Data Partitioning (Legacy SQL Transforms)

How to partition your data with legacy SQL

Partitioning in SQL Transforms

Ascend will automatically determine the partition strategy from analyzing the SQL operation:

  • Mapping if the SQL does not require any aggregation, ordering, or limits.
  • Timestamp Partition if:
    • The SQL has a GROUP BY clause that includes a date or timestamp column; the input data must either already be partitioned by this value, or, the column needs to be truncated to a single partition value (via DATE_TRUNC for timestamps or TRUNC for dates)
    • The SQL does not include a window function, limit, or ordering clauses.
  • Full Reduction in all other cases.

Mapping in SQL Transforms

The mapping operation is used by default when there is no aggregation needed. 1 SQL transform task is processed for each input partition.

Below is an example of a mapping operation where the transform uses a SQL WHERE clause.

The example above demonstrates the 249 partitions from the Read Connector are maintained as 249 partitions in the Mapping transform. Ascend generated 249 tasks in the underlying engine to process this particular transform.

Timestamp Partitioning in SQL Transforms

Ascend automatically enables Timestamp Partitioning when the SQL code aggregates on a timestamp column. When Timestamp Partitioning is used, 1 task is sent to the backend compute engine for each timestamp granule.

The below example demonstrates Timestamp partitioning by aggregating data on a monthly basis, creating monthly partitions.

This transform generated 2 partitions because the dataset contains records from 2 different months.
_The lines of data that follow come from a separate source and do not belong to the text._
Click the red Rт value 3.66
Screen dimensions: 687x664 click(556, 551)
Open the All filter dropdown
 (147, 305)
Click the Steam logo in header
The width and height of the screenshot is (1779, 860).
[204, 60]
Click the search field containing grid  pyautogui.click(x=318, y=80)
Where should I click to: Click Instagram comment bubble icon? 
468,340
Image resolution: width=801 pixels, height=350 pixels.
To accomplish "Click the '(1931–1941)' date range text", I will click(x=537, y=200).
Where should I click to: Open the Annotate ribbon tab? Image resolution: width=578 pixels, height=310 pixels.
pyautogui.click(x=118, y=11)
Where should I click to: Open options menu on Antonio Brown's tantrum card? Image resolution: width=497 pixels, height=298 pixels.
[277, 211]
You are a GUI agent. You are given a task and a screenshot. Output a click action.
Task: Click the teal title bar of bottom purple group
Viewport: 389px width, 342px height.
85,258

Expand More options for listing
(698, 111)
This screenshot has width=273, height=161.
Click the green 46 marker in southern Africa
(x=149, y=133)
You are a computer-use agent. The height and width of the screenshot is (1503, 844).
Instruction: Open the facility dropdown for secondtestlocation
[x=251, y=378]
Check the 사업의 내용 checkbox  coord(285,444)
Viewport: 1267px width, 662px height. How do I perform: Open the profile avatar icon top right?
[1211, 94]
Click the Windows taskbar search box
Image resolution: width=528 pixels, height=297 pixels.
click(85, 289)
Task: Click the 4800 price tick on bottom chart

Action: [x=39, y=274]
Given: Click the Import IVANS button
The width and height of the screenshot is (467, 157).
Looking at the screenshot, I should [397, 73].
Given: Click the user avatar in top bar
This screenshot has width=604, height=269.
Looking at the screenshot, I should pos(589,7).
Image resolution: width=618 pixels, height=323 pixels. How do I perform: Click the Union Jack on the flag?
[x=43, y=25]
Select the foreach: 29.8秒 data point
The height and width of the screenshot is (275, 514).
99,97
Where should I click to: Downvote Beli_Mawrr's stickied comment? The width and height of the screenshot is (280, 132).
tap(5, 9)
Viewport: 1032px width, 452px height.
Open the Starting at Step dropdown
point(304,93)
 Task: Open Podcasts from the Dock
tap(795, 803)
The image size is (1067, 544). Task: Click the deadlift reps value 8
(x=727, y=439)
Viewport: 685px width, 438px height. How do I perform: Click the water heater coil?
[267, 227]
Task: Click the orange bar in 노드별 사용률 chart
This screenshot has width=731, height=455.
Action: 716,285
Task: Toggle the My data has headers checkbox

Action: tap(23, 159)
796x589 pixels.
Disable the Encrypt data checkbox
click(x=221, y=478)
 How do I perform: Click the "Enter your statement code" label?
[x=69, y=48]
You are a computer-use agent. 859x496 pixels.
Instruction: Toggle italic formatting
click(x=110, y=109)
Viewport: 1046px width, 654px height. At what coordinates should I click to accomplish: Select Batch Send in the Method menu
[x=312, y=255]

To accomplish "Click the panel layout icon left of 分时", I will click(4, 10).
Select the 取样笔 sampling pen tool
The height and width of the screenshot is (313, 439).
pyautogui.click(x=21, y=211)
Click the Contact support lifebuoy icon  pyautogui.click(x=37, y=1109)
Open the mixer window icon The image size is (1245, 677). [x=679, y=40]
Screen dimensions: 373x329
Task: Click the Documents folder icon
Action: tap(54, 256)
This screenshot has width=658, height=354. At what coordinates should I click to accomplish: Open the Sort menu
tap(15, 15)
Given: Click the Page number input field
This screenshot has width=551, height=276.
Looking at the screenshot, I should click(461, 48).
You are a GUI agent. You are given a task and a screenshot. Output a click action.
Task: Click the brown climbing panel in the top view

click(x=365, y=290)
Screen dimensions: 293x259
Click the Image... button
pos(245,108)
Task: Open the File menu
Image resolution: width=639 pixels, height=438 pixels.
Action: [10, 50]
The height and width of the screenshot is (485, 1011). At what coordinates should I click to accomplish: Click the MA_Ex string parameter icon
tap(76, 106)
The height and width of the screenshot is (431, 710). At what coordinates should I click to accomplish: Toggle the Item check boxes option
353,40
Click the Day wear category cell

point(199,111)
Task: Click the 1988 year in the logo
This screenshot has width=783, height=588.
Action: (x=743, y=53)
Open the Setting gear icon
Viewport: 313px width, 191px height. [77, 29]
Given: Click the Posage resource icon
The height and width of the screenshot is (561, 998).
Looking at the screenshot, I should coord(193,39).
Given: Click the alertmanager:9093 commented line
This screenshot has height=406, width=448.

We can inspect the partitions see the exactly how many records are in each month as well as the rest of the data profile.

Full Reduction in SQL Transforms

Ascend falls back to a full reduction when the SQL requires an operation that cannot be distributed across multiple workers, or data cannot be partitioned by any partitioning unit. A full reduction executes as 1 task sent to the backend engine; the task will process across an aggregate of all input partitions.

The below example demonstrates a full reduction through its use of DISTINCT, which is still a query that can be executed in parallel, but requires the entire input data set to compute.

Other example operations that will trigger a full reduction:

  • GROUP BY where no columns are date/timestamp type.
  • Calculating row number with a ROW_NUMBER()OVER(PARTITIONED BY) window function.
  • Adding ORDER BY to the SQL code.